The Last Screenshot of My ubuntu Desktop before I Moved on to . . . .
Lately I have been changing and re-installing operating systems on my laptop the way some people change their underwear--provided we are talking about the dirty sort of people who only change their underwear every couple of weeks. I re-installed ubuntu no less than three times. Sometimes it was because I broke something beyond my humble ability to repair. Sometimes I just wanted to try something new.
I also got into the habit of watching google videos about Linux and its pantheon of nerds and browsing through Linux forums. Ubuntu was working great for me, but I was hurt by comments like "why don't you guys take a step back and ask yourselves 'why do I have so many problems playing videos in my poo-brown operating system'?" Poo-brown!? How dare they! Mine was more of a sepia tone.
Nevertheless, there was an element of truth in that rude disparagement of Linux. Even with the wcodecs32 package it is still impossible to play all Windows media perfectly. For example, my cell phone video footage which uses a proprietary Windows file format with a proprietary Sharp codec plays very choppy and without sound in Totem. What's worse, there is nothing comparable to Windows Movie Maker in the free software repositories. There is Cinelerra, which is extremely powerful but apparently doesn't work well in ubuntu, and then there is everything else, which can't even begin to handle the demands of Keitai Cinema. Did this discourage me from ubuntu? Mei genoita! May it never be! Ubuntu was working just great for me, and I was learning all kinds of new things. As for Keitai Cinema, I still have Windows Movie Maker in my Windows partition, and if necessary I can always invest the fifteen minutes it takes me to boot Windows up.
No, it wasn't pragmatic issues that began to fill my heart with doubt. I began to wonder if ubuntu is really as cool as can be. And as I became practically acquainted with the fact that ubuntu runs the Gnome desktop environment, I began to wonder what that other thing was . . . KDE . . . kubuntu. It was a Linus Torvalds quote that finally pushed me over the edge. I quote:
I personally just encourage people to switch to KDE.
This "users are idiots, and are confused by functionality" mentality of
Gnome is a disease. If you think your users are idiots, only idiots will
use it. I don't use Gnome, because in striving to be simple, it has long
since reached the point where it simply doesn't do what I need it to do.
Please, just tell people to use KDE.
Now, if Mr. Linux, the Big Penguin himself says that KDE is better than Gnome, who am I to disobey his advice? Why, just a couple of weeks ago I didn't even know what either of them were.
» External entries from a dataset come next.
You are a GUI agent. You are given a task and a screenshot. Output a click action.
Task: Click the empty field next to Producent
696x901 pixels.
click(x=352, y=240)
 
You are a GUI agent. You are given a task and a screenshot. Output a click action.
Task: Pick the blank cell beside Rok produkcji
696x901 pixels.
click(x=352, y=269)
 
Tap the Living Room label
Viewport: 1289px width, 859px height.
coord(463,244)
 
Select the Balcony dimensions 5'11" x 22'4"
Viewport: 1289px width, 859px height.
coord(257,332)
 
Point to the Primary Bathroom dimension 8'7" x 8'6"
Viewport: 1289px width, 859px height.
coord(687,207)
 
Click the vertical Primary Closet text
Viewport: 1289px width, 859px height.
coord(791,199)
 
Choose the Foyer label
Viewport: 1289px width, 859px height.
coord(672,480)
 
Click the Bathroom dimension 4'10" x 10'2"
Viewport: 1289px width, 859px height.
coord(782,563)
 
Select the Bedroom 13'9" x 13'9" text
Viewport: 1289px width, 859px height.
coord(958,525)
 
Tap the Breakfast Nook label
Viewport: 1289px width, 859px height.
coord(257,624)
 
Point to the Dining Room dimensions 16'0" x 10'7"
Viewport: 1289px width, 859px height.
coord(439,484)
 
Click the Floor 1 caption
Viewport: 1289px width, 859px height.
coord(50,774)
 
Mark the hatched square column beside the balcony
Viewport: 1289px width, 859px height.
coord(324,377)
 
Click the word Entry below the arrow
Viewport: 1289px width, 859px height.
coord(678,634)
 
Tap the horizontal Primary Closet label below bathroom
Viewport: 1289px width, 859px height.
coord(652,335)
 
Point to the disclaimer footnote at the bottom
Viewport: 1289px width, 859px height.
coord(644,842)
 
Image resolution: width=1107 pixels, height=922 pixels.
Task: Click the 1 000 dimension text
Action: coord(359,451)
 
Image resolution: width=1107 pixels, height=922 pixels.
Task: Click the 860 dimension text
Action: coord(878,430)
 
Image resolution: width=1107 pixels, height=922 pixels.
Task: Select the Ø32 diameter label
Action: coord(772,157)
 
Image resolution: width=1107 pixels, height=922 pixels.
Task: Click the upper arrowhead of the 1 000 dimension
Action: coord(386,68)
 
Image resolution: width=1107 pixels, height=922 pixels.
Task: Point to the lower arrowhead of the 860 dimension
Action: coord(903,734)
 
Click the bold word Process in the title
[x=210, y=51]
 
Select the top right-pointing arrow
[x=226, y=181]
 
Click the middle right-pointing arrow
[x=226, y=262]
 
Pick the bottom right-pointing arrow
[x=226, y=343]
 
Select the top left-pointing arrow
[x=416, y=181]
So, behold . . .
. . . and take a look at my latest screenshot below.
The background image is just a temporary fix until I get around to creating my own.
So far kubuntu has been a lot cooler to play around with than ubuntu. In many ways, ubuntu had the look and feel of a brown version of Windows that just happened to be slicker. kubuntu looks and feels totally different. I feel like I finally found that free sports car that Troy Johnstone promised everyone.
Granted, I have had to install a couple of Gnome packages in addition to the usual restricted formats. I find Gnome's f-spot photo manager to be a lot handier than KDE's digiKam. f-spot automatically organizes my photos into handy little files by date, and I can browse all 3790 of my photos at once in a single panel. Also, at first I was impressed by the Konqueror web and file browser but I quickly realized that it couldn't handle gmail's standard view or uploading photos in blogger. I ended up installing the Firefox browser which I launch with my KCheckGmail button, and I do all of my blogging and email correspondence in Firefox.
As anyone who has read this far is aware, this post has gone on way too long so I will save the rest of my wanna-be nerd talk for another occasion.